I want you to take a second and become in tune with just your thoughts and feelings...
- Payton Barthelemy1
- Jun 20, 2021
- 2 min read

Room to forgive?
I've realized that falling out of love with someone is not the worst part of a breakup. Not Even the memories of them hurt as bad as the default selfish desire of humans. The selfish part of us that deep down despises the people who leave us after we become extremely attached. So to my Ex friends, and Ex girlfriends I've learned to let go of our memories. I have let go of certain ways you all made me feel, our intimate secrets, and our inside jokes. I've been tasked with answering a certain question lately. “Is there room for forgiveness in real life?” In a way I find this question a little irritating. Nonetheless it deserves an answer, as of today Monday, May3rd, 2021 I despise everyone who has ever gotten close to me and later left. See as selfish as it maybe I refuse to forgive that.

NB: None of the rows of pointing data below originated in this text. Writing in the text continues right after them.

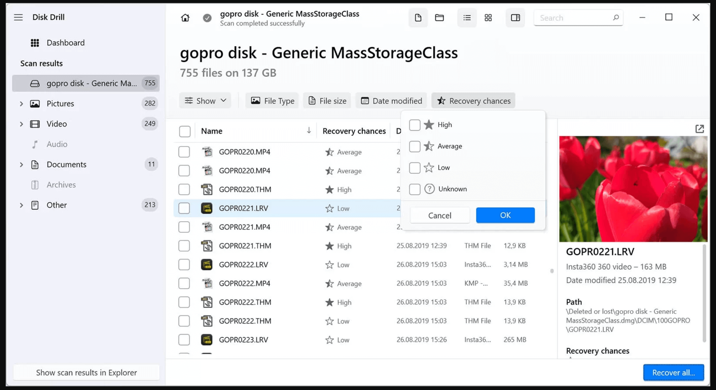Viewport: 716px width, 390px height.
Task: Click the Home icon near scan title
Action: point(185,18)
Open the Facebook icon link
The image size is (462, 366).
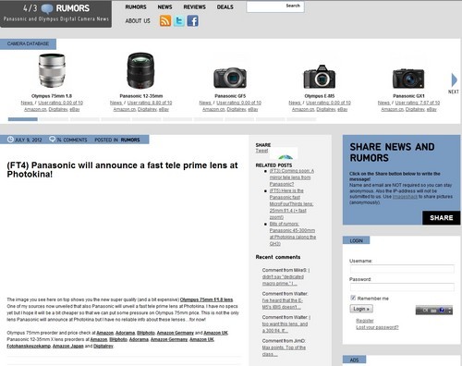tap(193, 21)
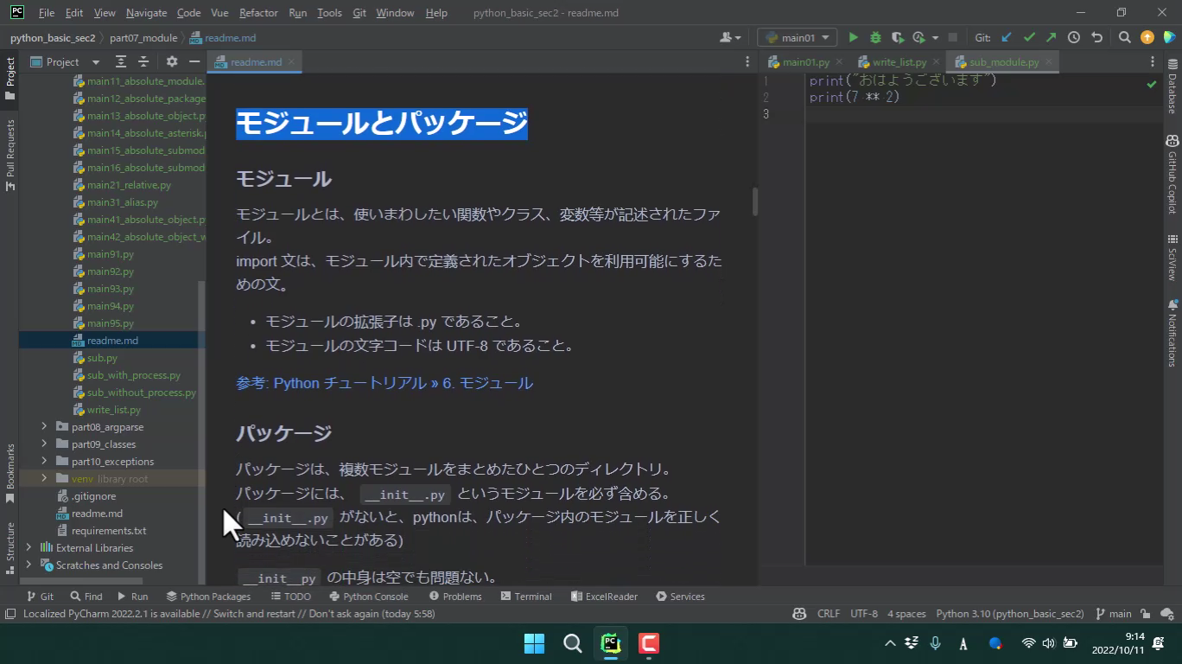Open Project panel settings gear
Screen dimensions: 1182x664
pyautogui.click(x=171, y=62)
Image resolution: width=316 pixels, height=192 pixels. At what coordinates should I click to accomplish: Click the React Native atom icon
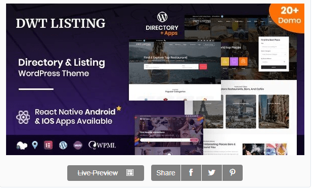click(x=23, y=117)

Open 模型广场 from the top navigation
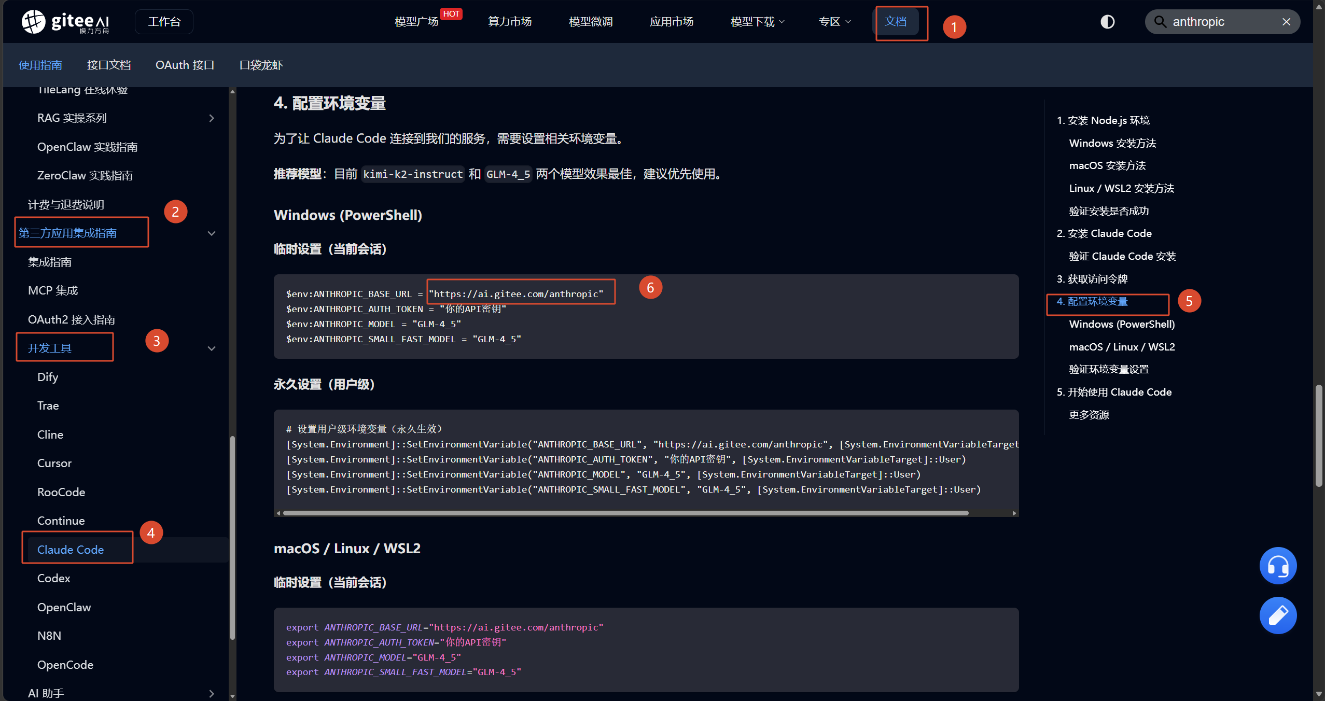click(x=416, y=22)
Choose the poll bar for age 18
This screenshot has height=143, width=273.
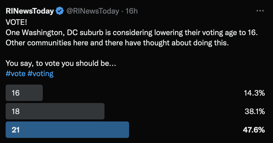pos(55,111)
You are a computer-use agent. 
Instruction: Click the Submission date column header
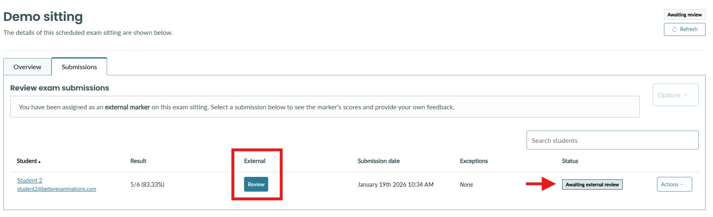point(379,161)
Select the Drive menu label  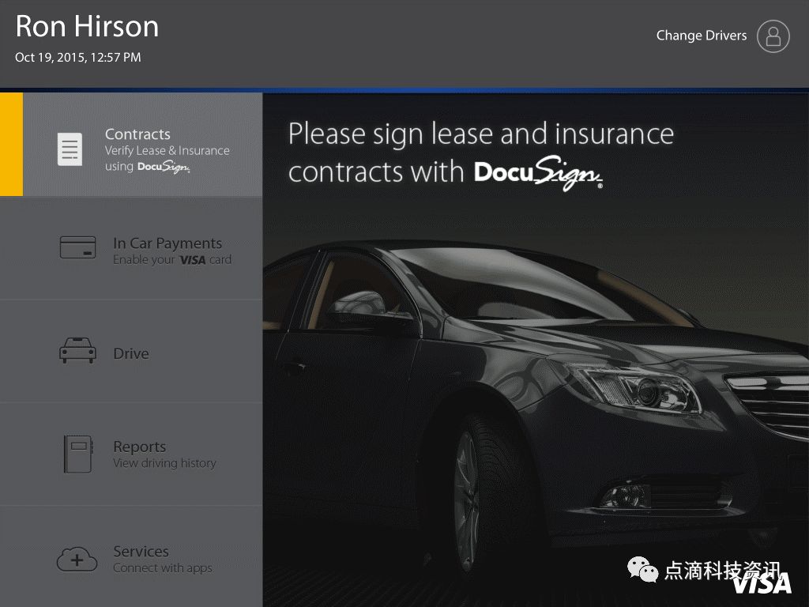131,353
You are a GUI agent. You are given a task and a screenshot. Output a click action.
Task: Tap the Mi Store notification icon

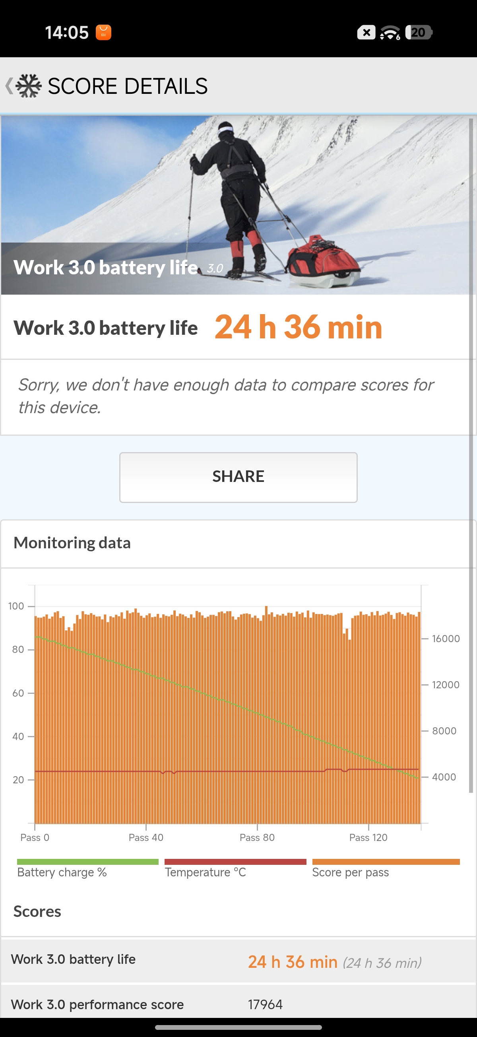point(103,33)
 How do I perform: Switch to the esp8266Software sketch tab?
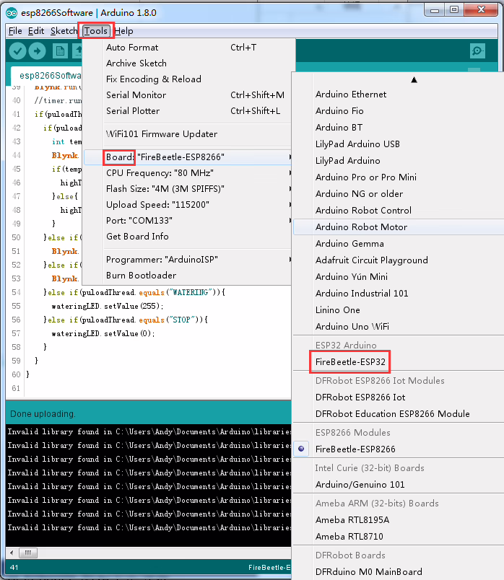(x=48, y=76)
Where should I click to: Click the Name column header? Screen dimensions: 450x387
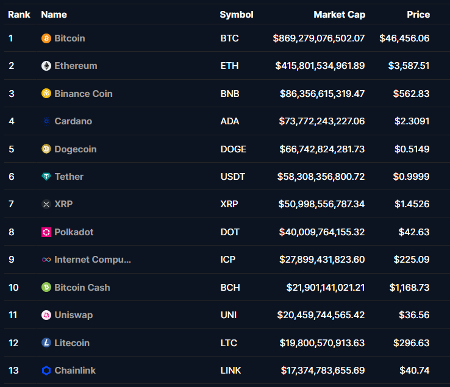coord(54,15)
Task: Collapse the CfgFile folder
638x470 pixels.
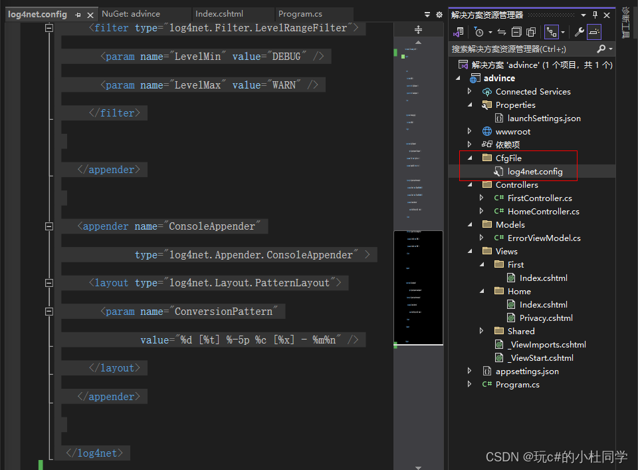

Maybe it is because I am still a little ignorant, or because my mind cannot begin to comprehend the action of forgiveness, but what does the mind have to do with the feelings of the heart. What place does logic have in love, bonds, and intimate connections? Besides I’m not a victim, I too have hurt and betrayed someone very special to me. I pushed away one of the best things in my life at that time, and I don’t think I can ever forgive myself for that even though she has, or maybe she just doesn't care anymore. I no longer hold a spot heavy enough for her to feel. So if I cant forgive myself why should I forgive all of you? Aren’t I allowed to be selfish too? Can’t I “do what is best for me”?
"Too Emotional"
“Too emotional” what does that even mean? I thought relationships and bonds were supposed to be full of feelings and emotion. Would you rather me have not cared about you? Would you rather me have treated you like just any another person? I can live with you not wanting to call you and I a relationship, but insulting my care for you and trying to walk over me will never slide. What happened to the girl who kept me on facetime on school nights? What happened to the girl who would constantly spam me with “I like you a lot”, because she was scared to actually tell me she loved me, I wish you knew I actually felt the exact same. Maybe things would have been different, maybe it would’ve been different we were still sending voice messages of stupid sounds we both like. Where I’m from, I’m not allowed to let girls know how I feel, because as soon as you do, they take advantage, I prayed you weren’t like that. So, what do I do now? I’m stuck here unable to move forward because I don’t know how you feel.